Le Lendemain de la Saint-Nicolas

Edgar Tijgat

Le Lendemain de la Saint-Nicolas

Conté et gravé par Edgard Tijtgat ; préface de Louis Delattre  

Bruxelles, Rémy Havermans, 1913
1 vol. (245 x 300) de [8], 15, [5] pp., [16] gravures en noir et une suite de [16] gravures en couleurs, tirées sur japon ; en feuilles, couverture illustrée en couleurs avec décor central gaufré et réhaussé d’or, sous chemise velin peinte à la main sur les deux plats, doublures en tissu imprimé (G. Demesmaeker, relieur, Bruxelles).

Édition originale.
Un des 10 exemplaires nominatifs, parmi les 20 premiers réservés sur papier de chine (n° 7).

Ce tirage de tête comporte, face au texte, un tirage en noir des planches (sans encadrement) et, inséré dans chacun des doubles feuillets, le tirage en couleur sur japon.

L’état en noir des planches diffère de l’état en couleur qui comporte un bandeau autour des dessins ; la couverture, les vignettes, lettrines, encadrements et planches sont gravés sur linoleum. Enfin, c’est également spécifique au tirage de tête, l’ensemble est conservé à parution dans une chemise de parchemin, ornée au dos et sur chaque plat de gouaches originales d’Edouard Tygat, rehaussées d’or.

Si l’illustration du second plat est la même pour chaque exemplaire, celles du premier plat ont leur variante qui donne un caratère unique à chaque exemplaire.

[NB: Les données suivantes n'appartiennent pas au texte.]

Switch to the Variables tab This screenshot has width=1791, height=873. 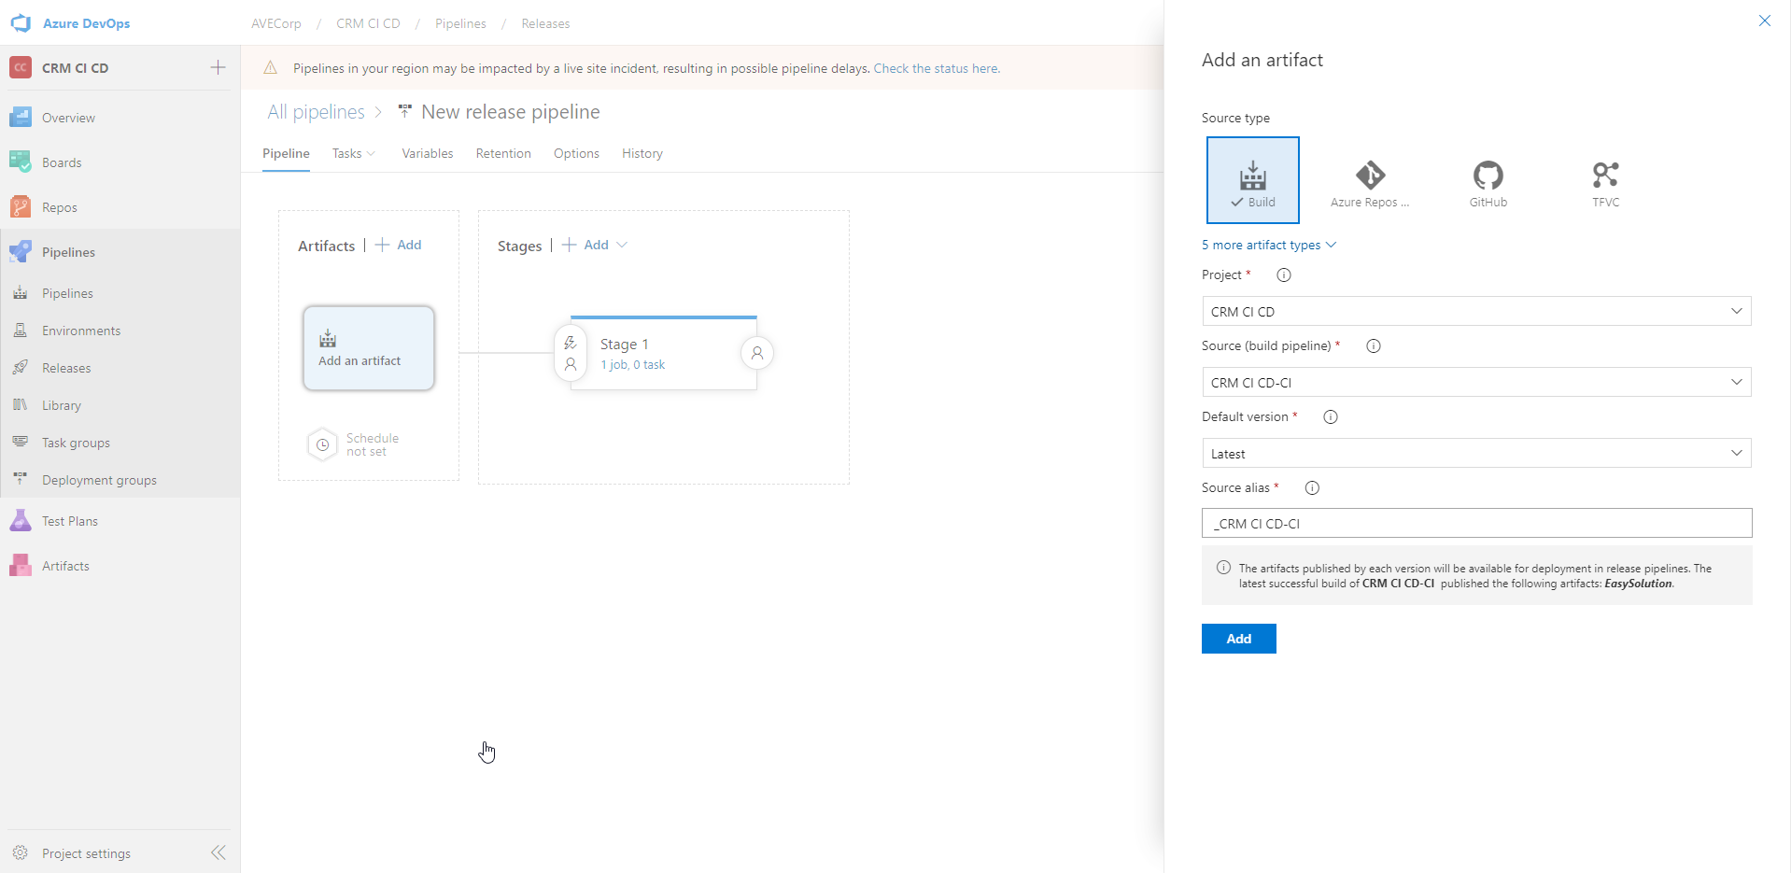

Edgard Tytgat, né à Bruxelles le 28 avril 1879, passe sa jeunesse à Bruges et apprend à dessiner dans l’atelier de lithographie de son père. Ce passage dans une imprimerie de l’image lui donnera une bonne expérience du métier qui devait plus tard lui servir à imprimer ses livres. Le Lendemain de la Saint-Nicolas est son premier livre, publié en 1913, et un coup de maître dans  « l’univers frais, candide mais aussi terriffiant de l’enfance » (BnF, Eloge de la rareté). Si sa formation de lithographe dans un atelier réputé lui donne l’envie d’en réaliser un « beau livre », c’est tout autant une question d’époque : « l’album pour enfant est souvent un objet de bibliophilie, tirage de luxe, grands papiers, éditions limitées. Ce phénomène est bien connu en France jusque dans les années trente, et bien sûr en Belgique.

Même la toute première bande-dessinée moderne de la ligne claire – Tintin chez les Soviets – a ainsi droit à son tirage de luxe, numéroté et signé (par Milou !). Edouard Tytgat ne dérogera pas à cette tendance et ses albums, tous plus raffinés les uns que les autres, seront soigneusement composés et imprimés, sur divers beaux papiers. Pour ce premier livre, il fait appel à un imprimeur bruxellois réputé, Rémy Havermans, qui édite son ouvrage «avec autant de goût que de luxe […] : renaissance du livre d’art en Belgique, qui coïncide avec la renaissance des belles lettres » (Sander Pierron).

Lucien Desalmand et Michel Voaker, dans l’excellent catalogue Edgard Tytgat illustrateur, estiment qu’une partie du tirage a été détruite pendant la guerre. Quoiqu’il en soit, seuls quatre autres exemplaires sur chine sont à ce jour répertoriés : le n°1, à Francine Bouché ; le n° 2, offert à Éric Wansart, aujourd’hui conservé à la réserve de la bibliothèque nationale de France [Res fol-fr-78] ; le n° 3 (à Louis Delatre) et celui de l’écrivain britannique et ami de Tytgat, Stuart Merrill, qui porte le n° 5.

Carine Picaud, Éloge de la rareté, cent trésors de la Réserve des livres rares. Bibliothèque nationale de France, 67 ; Desmedt, Edgard Tytgat, 6 ; Taillaert, 17 ; Vokaer Desalmand, Edgard Tytgat illustrateur, Galerie Arenthon, 1992, 1  ; Pierre Coumans, cat. n° 2, 1 ; Defourny, Le Livre et l’Enfant, p. 18 ; Sander Pierron, Le Livre d’Art en Begique, 1920.